Shortly after his victory, he returned to his native Russia in the early years of the Russian revolution and once again he took up arms in the defense of his motherland.
At the War’s end in 1918, Trumpeldor returned to Palestine and settled in the farming community of Kfar Giladi in the upper Galilee adjacent to the French mandated area of Lebanon.
Shiite Arabs frequently crossed the unmarked frontier and entered the new Jewish settlements at Tel Hai and Kfar Giladi in search for French soldiers thought to be hidden by the Jews.
In 1920, a band of Arabs from Lebanon arrived at Tel Hai demanding to be allowed to search the settlement for French soldiers who might be hidden there.

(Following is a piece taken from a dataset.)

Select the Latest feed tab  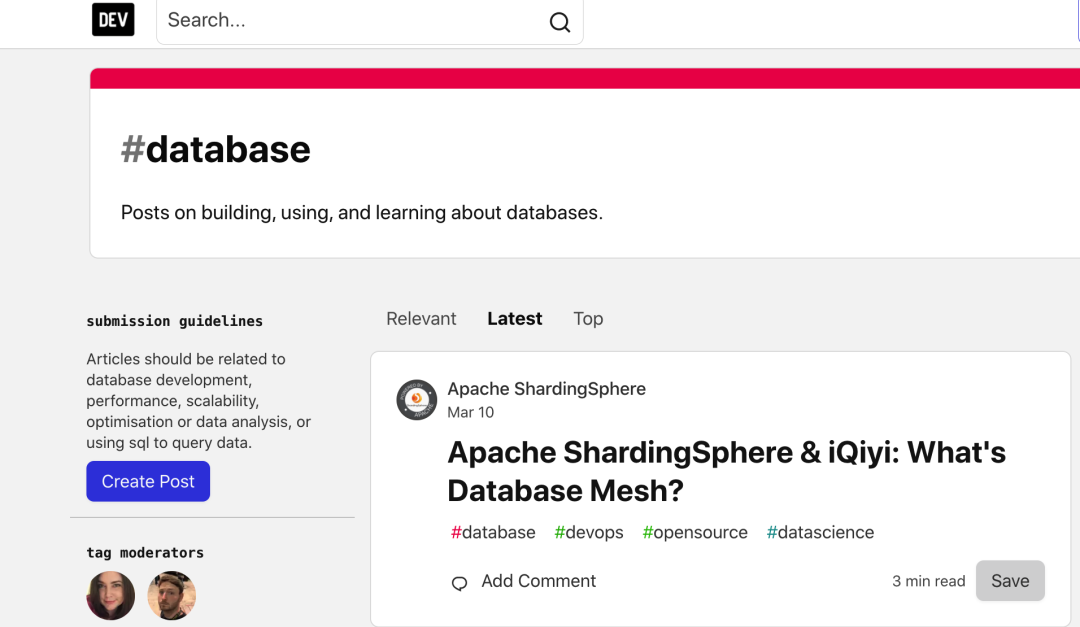pos(515,319)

The Jewish settlers were hesitant to allow the search, insisting that they were neutral and that no French soldiers were in the settlement but ultimately they agreed to allow the Arabs to enter and to search.
Finding no French soldiers, the Arabs began attacking the Jews in Tel Hai. One of the defenders of Tel Hai fired a pistol shot into the air as a signal for help from nearby Kfar Giladi.
Help swiftly arrived, led by Joseph Trumpeldor. In the battle of Tel Hai in 1920, the 39 year old Trumpeldor was severely wounded . He was carried by his comrades to nearby Kfar Giladi where medical help was available.
As he was dying from his wounds on the way to Kfar Giladi, two witnesses testified that they heard him speak his last words… “En davar. Tov lamut b’ad artzainu”. It doesn’t matter. It is good to die for our country.
Historians quote the very same words written in Latin in the “Odes” of the Roman poet Horace. “ Dulce et decorum est pro patria mori” .”How sweet and honorable is it to die for the fatherland”.
Some years after his death, other settlers disputed Trumpeldor’s dying words. His Hebrew was very limited and he spoke mainly Russian.
But in an effort to inspire and to bring hope to the young Zionist pioneers under frequent Arab attacks, the words which Trumpeldor never spoke became recorded in the annals of the Zionist movement and the history of Jewish Zionist life in pre-State Palestine.
There is a memorial in his memory at Tel Hai, a statue of a brave lion with the inscription of Trumpeldor’s alleged last words.
Eight Jews and five Arabs were killed in the battle of Tel Hai. The Jews were buried in a common grave and the place was named Kiryat Shmoneh, in memory of the eight who fought and died for Jewish freedom on March 1, 1920.
Joseph Trumpeldor’s life and death has always has always been observed in Israel on the 11th day of the month of Adar. The Zionist youth movement which he founded together with Zeev Jabotinsky, the father of the Revisionist Zionist movement and the now named Israeli political party, Likud, is called Betar, or Brit Trumpeldor.
I remember it from my youth and from the songs we sang about Trumpeldor’s life and heroism.
Trumpeldor is a national hero and has always been an inspiration for the Jewish settlers in Eretz Yisrael.
And whether or not his “spoken words” which were never spoken is truth or legend, it does not really matter. Those words are part of the foundation of Zionism and the building of the State of Israel.